▸ **THE INPUT**:
-.-.-

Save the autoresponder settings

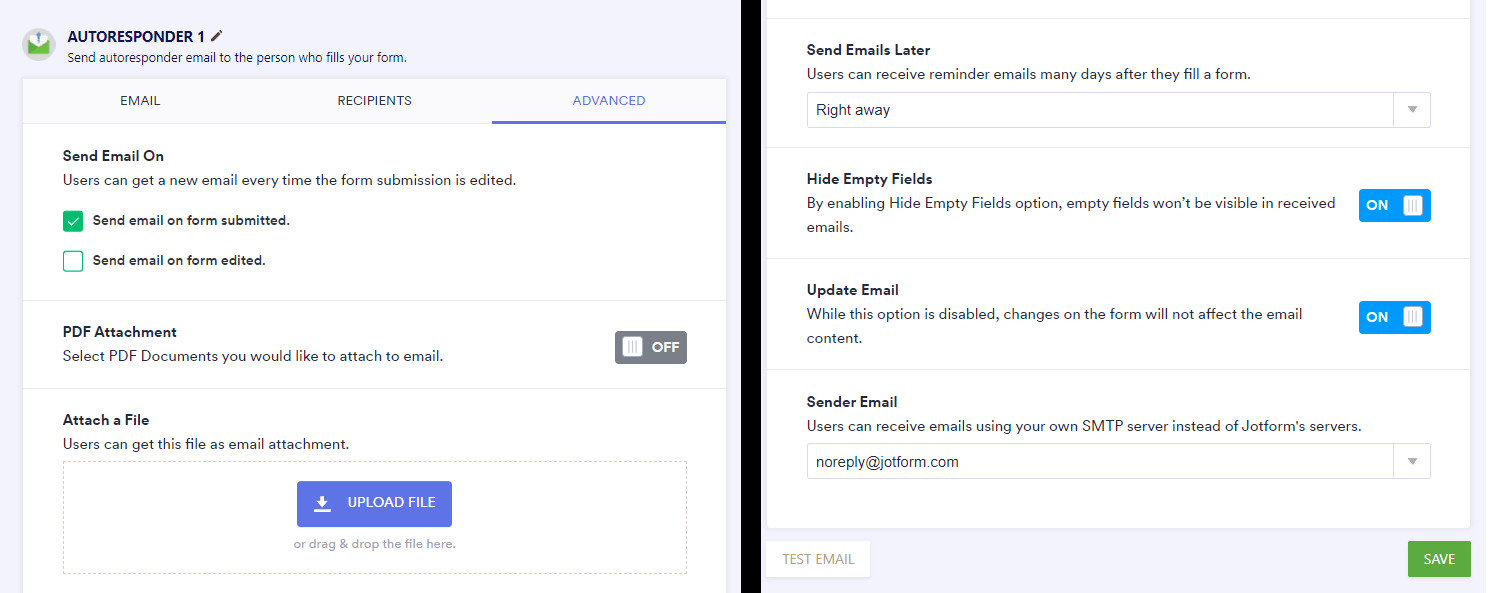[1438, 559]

-.-.-

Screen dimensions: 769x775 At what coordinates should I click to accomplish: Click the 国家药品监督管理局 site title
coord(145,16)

-.-.-

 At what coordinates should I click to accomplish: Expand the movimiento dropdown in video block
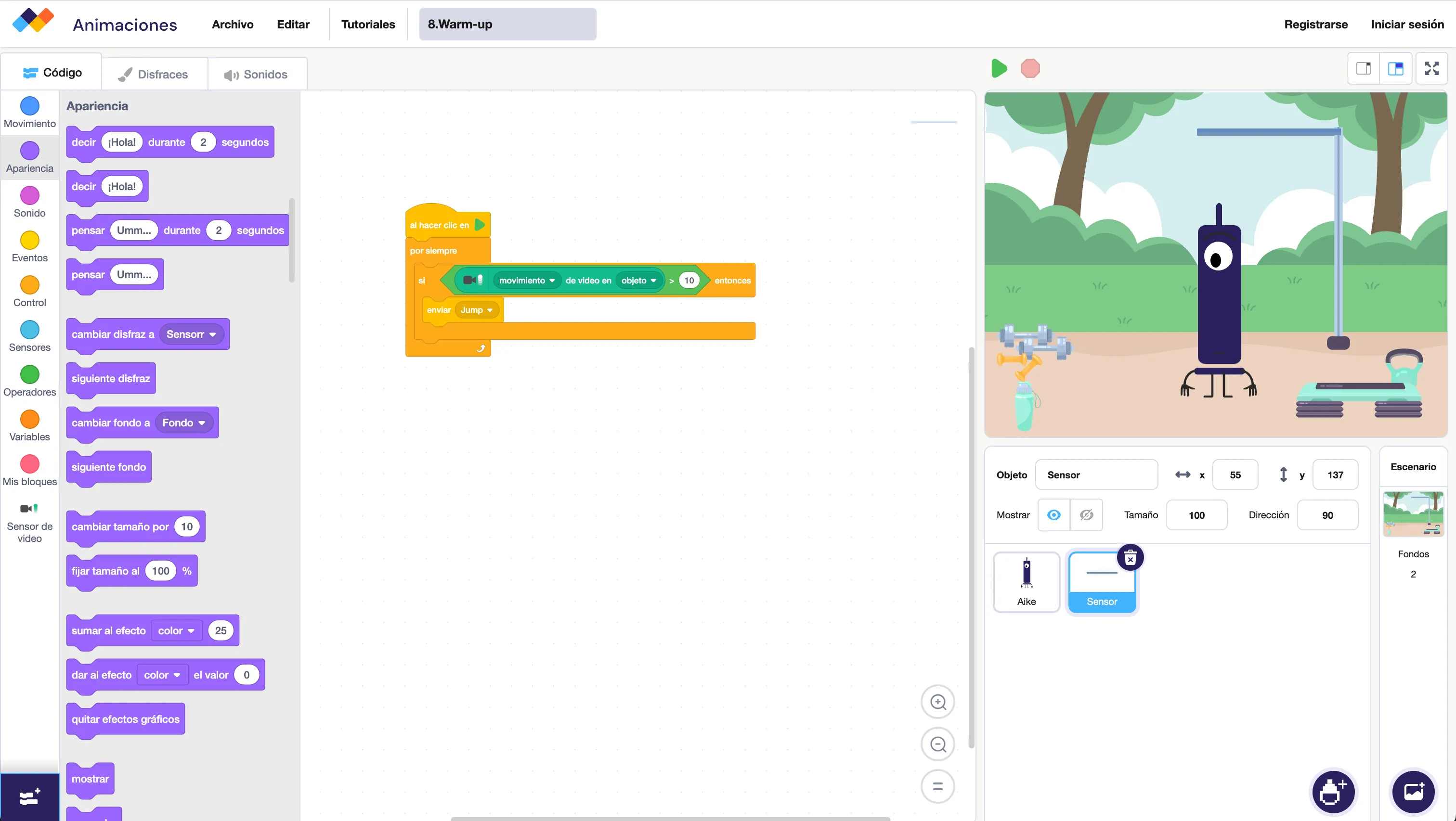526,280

-.-.-

▸ **THE REQUEST**: Report every line in the records above that contains the string "coordinates". Matching is case-sensitive.

▸ **REPLY**:
Screen dimensions: 769x775 At what coordinates should I click to accomplish: Click the 国家药品监督管理局 site title
 At what coordinates should I click to accomplish: Expand the movimiento dropdown in video block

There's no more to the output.